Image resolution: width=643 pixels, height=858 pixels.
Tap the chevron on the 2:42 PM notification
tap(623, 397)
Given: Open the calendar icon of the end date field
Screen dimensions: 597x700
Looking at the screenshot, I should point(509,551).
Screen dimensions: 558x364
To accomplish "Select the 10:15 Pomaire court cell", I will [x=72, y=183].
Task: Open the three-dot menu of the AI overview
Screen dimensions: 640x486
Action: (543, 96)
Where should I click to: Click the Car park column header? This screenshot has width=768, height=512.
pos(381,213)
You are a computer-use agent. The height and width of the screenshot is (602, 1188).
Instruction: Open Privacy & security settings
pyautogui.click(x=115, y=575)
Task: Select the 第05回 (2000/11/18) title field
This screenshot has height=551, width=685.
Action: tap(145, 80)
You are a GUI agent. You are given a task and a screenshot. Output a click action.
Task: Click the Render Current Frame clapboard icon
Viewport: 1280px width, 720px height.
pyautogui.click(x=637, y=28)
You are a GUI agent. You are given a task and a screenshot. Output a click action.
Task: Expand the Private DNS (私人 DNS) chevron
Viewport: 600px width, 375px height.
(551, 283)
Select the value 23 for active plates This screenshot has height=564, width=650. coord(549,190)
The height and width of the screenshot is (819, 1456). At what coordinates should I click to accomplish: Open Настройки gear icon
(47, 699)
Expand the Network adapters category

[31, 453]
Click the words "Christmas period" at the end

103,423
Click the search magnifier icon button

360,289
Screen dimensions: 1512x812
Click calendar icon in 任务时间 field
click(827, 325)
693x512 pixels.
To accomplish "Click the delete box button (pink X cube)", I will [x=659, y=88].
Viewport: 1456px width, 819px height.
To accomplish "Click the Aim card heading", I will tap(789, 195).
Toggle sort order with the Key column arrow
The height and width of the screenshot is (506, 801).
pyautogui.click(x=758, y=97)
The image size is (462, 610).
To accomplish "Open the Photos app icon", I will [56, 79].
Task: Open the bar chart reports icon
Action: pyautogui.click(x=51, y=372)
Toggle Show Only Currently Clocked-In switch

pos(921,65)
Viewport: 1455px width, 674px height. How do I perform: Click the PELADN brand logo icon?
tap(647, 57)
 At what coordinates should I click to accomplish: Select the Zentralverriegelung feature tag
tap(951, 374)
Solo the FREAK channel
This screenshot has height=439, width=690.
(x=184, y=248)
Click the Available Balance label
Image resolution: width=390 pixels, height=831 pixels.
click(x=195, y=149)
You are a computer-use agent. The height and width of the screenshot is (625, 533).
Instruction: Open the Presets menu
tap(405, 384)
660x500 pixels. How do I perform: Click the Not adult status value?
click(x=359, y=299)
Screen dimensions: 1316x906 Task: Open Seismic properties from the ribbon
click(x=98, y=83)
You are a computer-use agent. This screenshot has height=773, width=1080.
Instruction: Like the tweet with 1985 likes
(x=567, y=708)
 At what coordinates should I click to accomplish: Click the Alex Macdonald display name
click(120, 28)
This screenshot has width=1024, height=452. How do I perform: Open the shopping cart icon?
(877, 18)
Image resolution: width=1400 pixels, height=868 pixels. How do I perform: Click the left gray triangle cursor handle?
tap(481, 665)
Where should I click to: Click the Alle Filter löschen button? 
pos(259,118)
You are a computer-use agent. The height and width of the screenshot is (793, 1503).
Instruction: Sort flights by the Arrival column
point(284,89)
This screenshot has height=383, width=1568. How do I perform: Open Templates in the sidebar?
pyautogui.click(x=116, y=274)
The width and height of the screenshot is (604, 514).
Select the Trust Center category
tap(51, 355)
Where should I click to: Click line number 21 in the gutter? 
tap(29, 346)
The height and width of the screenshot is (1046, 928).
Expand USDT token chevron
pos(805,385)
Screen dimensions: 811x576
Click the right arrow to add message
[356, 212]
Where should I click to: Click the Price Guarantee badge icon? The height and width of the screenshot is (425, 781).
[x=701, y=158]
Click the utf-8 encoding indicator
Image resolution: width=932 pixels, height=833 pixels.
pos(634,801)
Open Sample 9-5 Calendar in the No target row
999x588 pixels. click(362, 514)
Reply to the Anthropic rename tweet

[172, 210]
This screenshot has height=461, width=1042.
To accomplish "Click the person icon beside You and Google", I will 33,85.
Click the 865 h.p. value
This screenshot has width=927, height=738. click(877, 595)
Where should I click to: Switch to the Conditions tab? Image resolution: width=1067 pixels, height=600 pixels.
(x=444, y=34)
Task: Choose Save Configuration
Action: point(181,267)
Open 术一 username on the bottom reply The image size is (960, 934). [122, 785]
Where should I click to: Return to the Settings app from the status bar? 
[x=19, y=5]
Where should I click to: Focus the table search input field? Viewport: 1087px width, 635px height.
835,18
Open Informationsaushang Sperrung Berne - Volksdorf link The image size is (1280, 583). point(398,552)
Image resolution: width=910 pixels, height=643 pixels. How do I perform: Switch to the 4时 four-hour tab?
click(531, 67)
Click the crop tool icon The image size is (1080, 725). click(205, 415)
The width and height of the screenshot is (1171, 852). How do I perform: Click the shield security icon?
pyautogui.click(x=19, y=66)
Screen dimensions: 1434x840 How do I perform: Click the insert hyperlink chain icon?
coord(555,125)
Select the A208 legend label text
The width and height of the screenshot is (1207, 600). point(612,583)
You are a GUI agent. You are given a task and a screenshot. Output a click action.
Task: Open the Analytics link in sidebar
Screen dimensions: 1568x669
——
**WHAT THIS TASK INVOLVES**
Write down every entry exactly.

**WRITTEN ANSWER**
Image resolution: width=643 pixels, height=858 pixels.
Tap the chevron on the 2:42 PM notification
tap(623, 397)
Given: Open the calendar icon of the end date field
Screen dimensions: 597x700
Looking at the screenshot, I should point(509,551).
Screen dimensions: 558x364
To accomplish "Select the 10:15 Pomaire court cell", I will [x=72, y=183].
Task: Open the three-dot menu of the AI overview
Screen dimensions: 640x486
Action: (543, 96)
Where should I click to: Click the Car park column header? This screenshot has width=768, height=512.
pos(381,213)
You are a computer-use agent. The height and width of the screenshot is (602, 1188).
Instruction: Open Privacy & security settings
pyautogui.click(x=115, y=575)
Task: Select the 第05回 (2000/11/18) title field
This screenshot has height=551, width=685.
Action: tap(145, 80)
You are a GUI agent. You are given a task and a screenshot. Output a click action.
Task: Click the Render Current Frame clapboard icon
Viewport: 1280px width, 720px height.
pyautogui.click(x=637, y=28)
You are a GUI agent. You are given a task and a screenshot. Output a click action.
Task: Expand the Private DNS (私人 DNS) chevron
Viewport: 600px width, 375px height.
(551, 283)
Select the value 23 for active plates This screenshot has height=564, width=650. coord(549,190)
The height and width of the screenshot is (819, 1456). At what coordinates should I click to accomplish: Open Настройки gear icon
(47, 699)
Expand the Network adapters category

[31, 453]
Click the words "Christmas period" at the end

103,423
Click the search magnifier icon button

360,289
Screen dimensions: 1512x812
Click calendar icon in 任务时间 field
click(827, 325)
693x512 pixels.
To accomplish "Click the delete box button (pink X cube)", I will [x=659, y=88].
Viewport: 1456px width, 819px height.
To accomplish "Click the Aim card heading", I will tap(789, 195).
Toggle sort order with the Key column arrow
The height and width of the screenshot is (506, 801).
pyautogui.click(x=758, y=97)
The image size is (462, 610).
To accomplish "Open the Photos app icon", I will [56, 79].
Task: Open the bar chart reports icon
Action: pyautogui.click(x=51, y=372)
Toggle Show Only Currently Clocked-In switch

pos(921,65)
Viewport: 1455px width, 674px height. How do I perform: Click the PELADN brand logo icon?
tap(647, 57)
 At what coordinates should I click to accomplish: Select the Zentralverriegelung feature tag
tap(951, 374)
Solo the FREAK channel
This screenshot has height=439, width=690.
(x=184, y=248)
Click the Available Balance label
Image resolution: width=390 pixels, height=831 pixels.
click(x=195, y=149)
You are a computer-use agent. The height and width of the screenshot is (625, 533).
Instruction: Open the Presets menu
tap(405, 384)
660x500 pixels. How do I perform: Click the Not adult status value?
click(x=359, y=299)
Screen dimensions: 1316x906 Task: Open Seismic properties from the ribbon
click(x=98, y=83)
You are a computer-use agent. This screenshot has height=773, width=1080.
Instruction: Like the tweet with 1985 likes
(x=567, y=708)
 At what coordinates should I click to accomplish: Click the Alex Macdonald display name
click(120, 28)
This screenshot has width=1024, height=452. How do I perform: Open the shopping cart icon?
(877, 18)
Image resolution: width=1400 pixels, height=868 pixels. How do I perform: Click the left gray triangle cursor handle?
tap(481, 665)
Where should I click to: Click the Alle Filter löschen button? 
pos(259,118)
You are a computer-use agent. The height and width of the screenshot is (793, 1503).
Instruction: Sort flights by the Arrival column
point(284,89)
This screenshot has height=383, width=1568. How do I perform: Open Templates in the sidebar?
pyautogui.click(x=116, y=274)
The width and height of the screenshot is (604, 514).
Select the Trust Center category
tap(51, 355)
Where should I click to: Click line number 21 in the gutter? 
tap(29, 346)
The height and width of the screenshot is (1046, 928).
Expand USDT token chevron
pos(805,385)
Screen dimensions: 811x576
Click the right arrow to add message
[356, 212]
Where should I click to: Click the Price Guarantee badge icon? The height and width of the screenshot is (425, 781).
[x=701, y=158]
Click the utf-8 encoding indicator
Image resolution: width=932 pixels, height=833 pixels.
pos(634,801)
Open Sample 9-5 Calendar in the No target row
999x588 pixels. click(362, 514)
Reply to the Anthropic rename tweet

[172, 210]
This screenshot has height=461, width=1042.
To accomplish "Click the person icon beside You and Google", I will 33,85.
Click the 865 h.p. value
This screenshot has width=927, height=738. click(877, 595)
Where should I click to: Switch to the Conditions tab? Image resolution: width=1067 pixels, height=600 pixels.
(x=444, y=34)
Task: Choose Save Configuration
Action: point(181,267)
Open 术一 username on the bottom reply The image size is (960, 934). [122, 785]
Where should I click to: Return to the Settings app from the status bar? 
[x=19, y=5]
Where should I click to: Focus the table search input field? Viewport: 1087px width, 635px height.
835,18
Open Informationsaushang Sperrung Berne - Volksdorf link The image size is (1280, 583). point(398,552)
Image resolution: width=910 pixels, height=643 pixels. How do I perform: Switch to the 4时 four-hour tab?
click(531, 67)
Click the crop tool icon The image size is (1080, 725). click(205, 415)
The width and height of the screenshot is (1171, 852). How do I perform: Click the shield security icon?
pyautogui.click(x=19, y=66)
Screen dimensions: 1434x840 How do I perform: Click the insert hyperlink chain icon?
coord(555,125)
Select the A208 legend label text
The width and height of the screenshot is (1207, 600). point(612,583)
You are a GUI agent. You are given a task and a screenshot. Output a click action.
Task: Open the Analytics link in sidebar
Screen dimensions: 1568x669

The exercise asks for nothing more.